You are not permitted to download, save or email this image. Visit image gallery to purchase the image.
The move has been announced by NIWA and the Ministry for Primary Industries today.
The coastline being studied stretches from Leigh, north of Auckland, through the Hauraki Gulf and across the Bay of Plenty as far as Te Araroa on the East Cape.
The study follows a government announcement last year of big cuts in the allowable catch, after fears grew that crayfish numbers were declining fast.
The Ministry and NIWA have now decided to survey people using 12 boat ramps in the area over 41 days selected at random until February.
The idea is to get an early idea on how numbers are recovering for crayfish, which are officially called rock lobster.
"People returning from gathering lobster will be asked by interviewers if they can measure their catch, when and where they've been fishing and which methods they used," NIWA fisheries scientist Bruce Hartill said.
"Fisheries New Zealand need to understand any changes and trends over time. This is incredibly important information and we appreciate everyone's co-operation."

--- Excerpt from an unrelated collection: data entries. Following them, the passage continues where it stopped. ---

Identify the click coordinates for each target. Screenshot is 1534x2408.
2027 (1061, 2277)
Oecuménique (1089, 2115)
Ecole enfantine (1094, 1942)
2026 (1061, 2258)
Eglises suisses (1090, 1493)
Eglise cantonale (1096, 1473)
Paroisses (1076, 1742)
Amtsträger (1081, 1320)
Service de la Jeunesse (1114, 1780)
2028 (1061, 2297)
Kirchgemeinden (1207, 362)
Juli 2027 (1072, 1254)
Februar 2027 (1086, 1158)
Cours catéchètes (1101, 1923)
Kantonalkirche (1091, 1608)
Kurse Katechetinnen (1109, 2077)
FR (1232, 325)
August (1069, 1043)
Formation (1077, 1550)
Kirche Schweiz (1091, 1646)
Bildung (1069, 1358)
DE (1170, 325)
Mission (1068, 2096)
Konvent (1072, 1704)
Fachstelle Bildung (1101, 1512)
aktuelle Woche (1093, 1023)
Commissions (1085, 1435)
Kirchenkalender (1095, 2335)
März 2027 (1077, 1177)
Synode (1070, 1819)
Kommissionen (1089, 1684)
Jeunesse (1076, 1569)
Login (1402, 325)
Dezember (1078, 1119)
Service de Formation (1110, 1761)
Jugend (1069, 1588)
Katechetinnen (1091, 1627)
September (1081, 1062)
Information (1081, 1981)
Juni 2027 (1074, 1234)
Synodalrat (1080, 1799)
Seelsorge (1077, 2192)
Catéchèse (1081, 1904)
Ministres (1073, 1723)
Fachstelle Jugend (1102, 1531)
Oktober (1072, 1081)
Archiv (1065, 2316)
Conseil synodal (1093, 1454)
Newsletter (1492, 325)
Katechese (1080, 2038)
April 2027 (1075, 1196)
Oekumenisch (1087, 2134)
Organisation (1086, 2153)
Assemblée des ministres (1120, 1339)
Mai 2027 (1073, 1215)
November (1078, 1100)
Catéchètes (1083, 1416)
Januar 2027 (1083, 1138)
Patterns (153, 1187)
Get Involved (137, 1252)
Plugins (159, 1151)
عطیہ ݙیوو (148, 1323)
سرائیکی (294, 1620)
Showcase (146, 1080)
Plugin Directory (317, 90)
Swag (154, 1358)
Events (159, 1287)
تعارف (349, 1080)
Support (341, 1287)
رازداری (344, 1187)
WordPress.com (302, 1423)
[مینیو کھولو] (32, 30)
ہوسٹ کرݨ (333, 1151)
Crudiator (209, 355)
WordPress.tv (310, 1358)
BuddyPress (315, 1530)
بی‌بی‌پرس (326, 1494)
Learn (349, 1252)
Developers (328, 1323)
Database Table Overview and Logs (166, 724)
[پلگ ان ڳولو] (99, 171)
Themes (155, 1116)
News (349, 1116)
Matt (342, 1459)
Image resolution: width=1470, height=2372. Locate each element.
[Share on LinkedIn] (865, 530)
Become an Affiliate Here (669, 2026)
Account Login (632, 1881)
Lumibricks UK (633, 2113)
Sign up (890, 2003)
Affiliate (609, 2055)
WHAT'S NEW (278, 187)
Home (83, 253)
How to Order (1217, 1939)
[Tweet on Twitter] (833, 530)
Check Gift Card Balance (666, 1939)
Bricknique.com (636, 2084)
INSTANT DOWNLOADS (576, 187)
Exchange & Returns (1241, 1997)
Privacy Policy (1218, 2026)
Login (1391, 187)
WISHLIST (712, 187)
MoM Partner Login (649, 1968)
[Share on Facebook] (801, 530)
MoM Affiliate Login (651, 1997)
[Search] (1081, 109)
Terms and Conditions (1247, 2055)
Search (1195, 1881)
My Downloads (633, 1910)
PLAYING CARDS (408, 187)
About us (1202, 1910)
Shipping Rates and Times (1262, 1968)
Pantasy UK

Mr Hartill stressed the interviews were voluntary but said the more information the researchers got, the better the data available to Fisheries New Zealand would be.
He said the aim was to make sure that crayfish numbers were re-built in four years.
This survey was right at the bottom of the curve and it was too early to tell if the measures announced last year were successful.
But in time there would be more information to draw conclusions from.
The current survey was a pilot scheme but it was hoped to extend it for a total of five years.